Laszlo Kozma :: Publications

László Kozma :: Research

Research interests

Efficient data structures and algorithms and algorithmic adaptivity. Combinatorial structures (permutations, graphs, set systems, posets) and their algorithmic aspects. Algorithmic geometry and learning.

Publications

Compact representations of pattern-avoiding permutations
with Michal Opler, In submission, 2025.
[pdf]

Summary: todo.

Faster exponential algorithms for cut problems via geometric data structures
with Junqi Tan, ESA 2025.
[pdf]

Summary: We study a number of cut problems with degree constraints. For example, in d-cut, the task is to find a cut (bipartition) where every vertex has at most d neighbors on the other side of the cut. In internal partition we look for a cut where every vertex has at least half of its neighbors on its own side. For all these problems ~2^n-time algorithms are trivial. We break this barrier, to obtain (slightly improved) 1.999997^n runtimes, by using a certain orthogonal range search data structure.

Balanced TSP partitioning
with Benjamin Aram Berendsohn, Hwi Kim, EuroCG 2025.
[pdf]

Summary: The classical TSP problem asks for the shortest tour of n given points. Here we ask how much shorter can the longest of k tours be if these tours together cover all points. In other words, how much speedup can k salespeople achieve compared to a single salesperson. We give a tight ratio in the euclidean plane for k=2 and looser bounds and many open questions in more general cases.

Follow-up: Dillon and Dumitrescu [link] obtain sharper bounds for k>2 in dimensions two and above.

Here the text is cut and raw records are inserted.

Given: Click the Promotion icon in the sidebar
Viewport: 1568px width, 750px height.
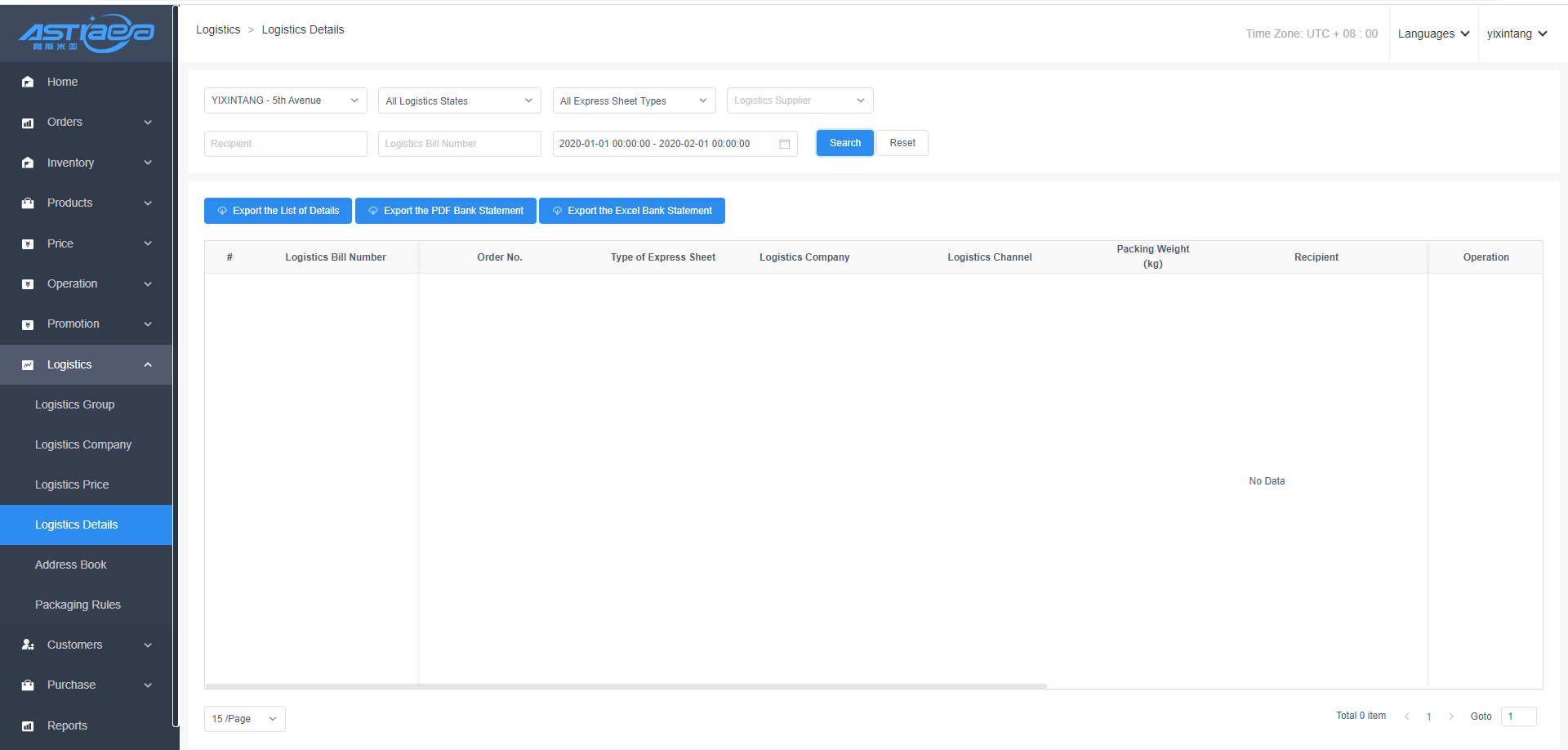Looking at the screenshot, I should (x=28, y=324).
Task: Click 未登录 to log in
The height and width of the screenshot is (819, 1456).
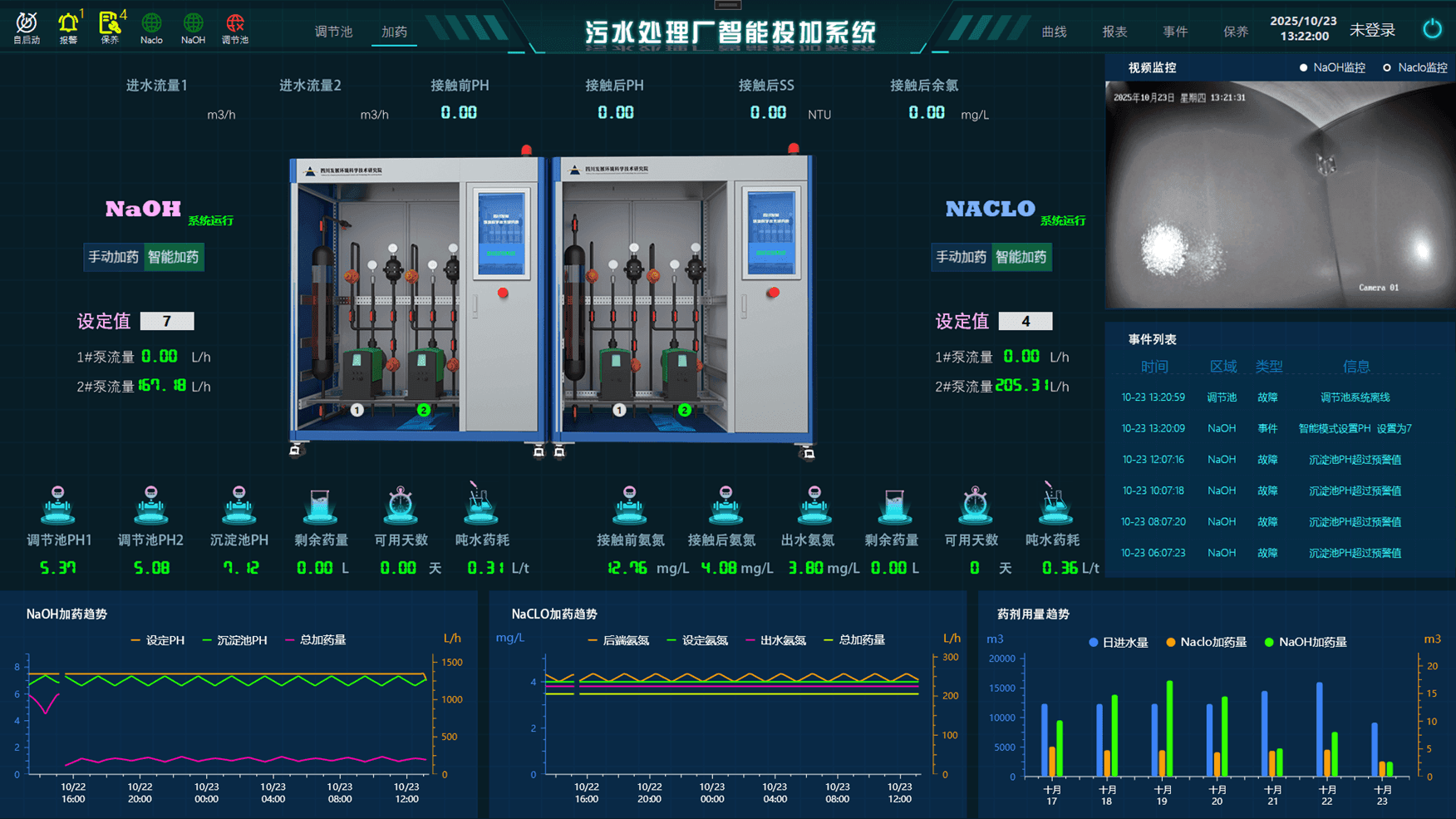Action: tap(1372, 31)
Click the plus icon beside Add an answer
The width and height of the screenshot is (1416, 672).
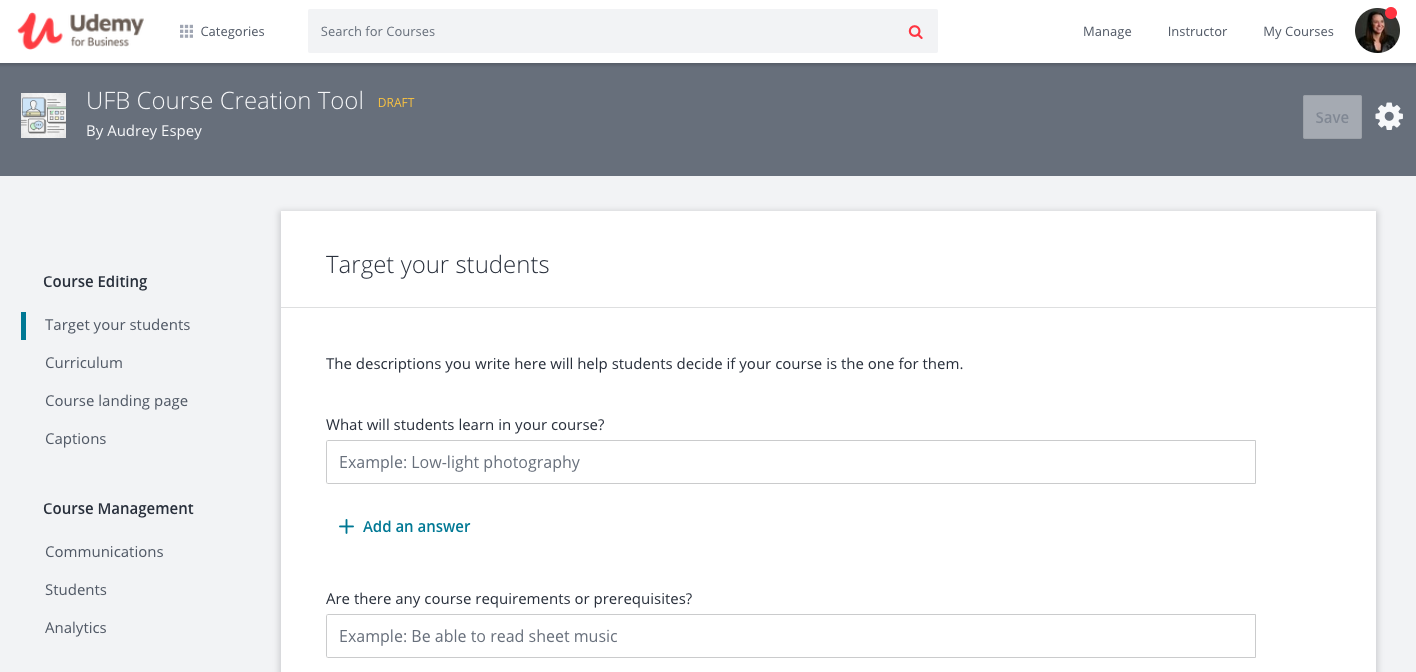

Theoretical Analysis of Byte-Pair Encoding
with Johannes Voderholzer, preprint 2024.
[pdf]

Summary: todo.

Online sorting and online TSP: randomized, stochastic, and high-dimensional
with Mikkel Abrahamsen, Ioana O. Bercea, Lorenzo Beretta, Jonas Klausen, ESA 2024, HALG 2025.
[pdf]

Summary: In online sorting a sequence of n numbers arrive and have to be placed immediately and irrevocably into an empty cell of a size n array. The goal is to obtain a final array as close to sorted as possible, where the measure of sortedness is the sum of distances between neighboring entries. The problem was recently introduced by Aamand et al., we extend the study in several directions: (1) randomized: the previous O(sqrt(n)) competititveness result is tight even with randomization, (2) high-dimensional: close to O(sqrt(n)) competitiveness can be obtained even if instead of numbers we have points in d dimensions (this can be seen as an online version of the TSP problem), (3) stochastic: better competitive ratio, i.e., ~n^0.25 can be obtained if the input is drawn randomly, (4) assorted smaller results: other metrics, larger array sizes, etc.

Follow-up: Several interesting improvements and extensions:
- tight O(sqrt(n)) bound for the general metric case by Bertram [link],
- improved [link] and almost-tight [link] bounds for the larger array case by Nirjhor and Wein, and by Azar, Panigrahi, Vardi,
- almost-tight polylog bounds for the stochastic case by Hu [link] and by Fotakis, Kalavas, Platanos, Tolias [link],
- online sorting with predictions [todo]

Non-adaptive Bellman-Ford: Yen's improvement is optimal
with Jialu Hu, preprint 2024.
[pdf]

Summary: The classical Bellman-Ford algorithm (from the 1950s) solves the single-source shortest paths problem by a sequence of edge-relax operations. It can be implemented in a non-adaptive way, which means that the sequence of edge-relax operations is fixed upfront. Yen's popular variant of the algorithm (from 1970) is non-adaptive and needs ~0.5*n^3 edge-relax operations on a complete graph. We show that every non-adaptive algorithm based on edge-relaxations must do ~0.5*n^3 of these, so Yen's variant is best possible.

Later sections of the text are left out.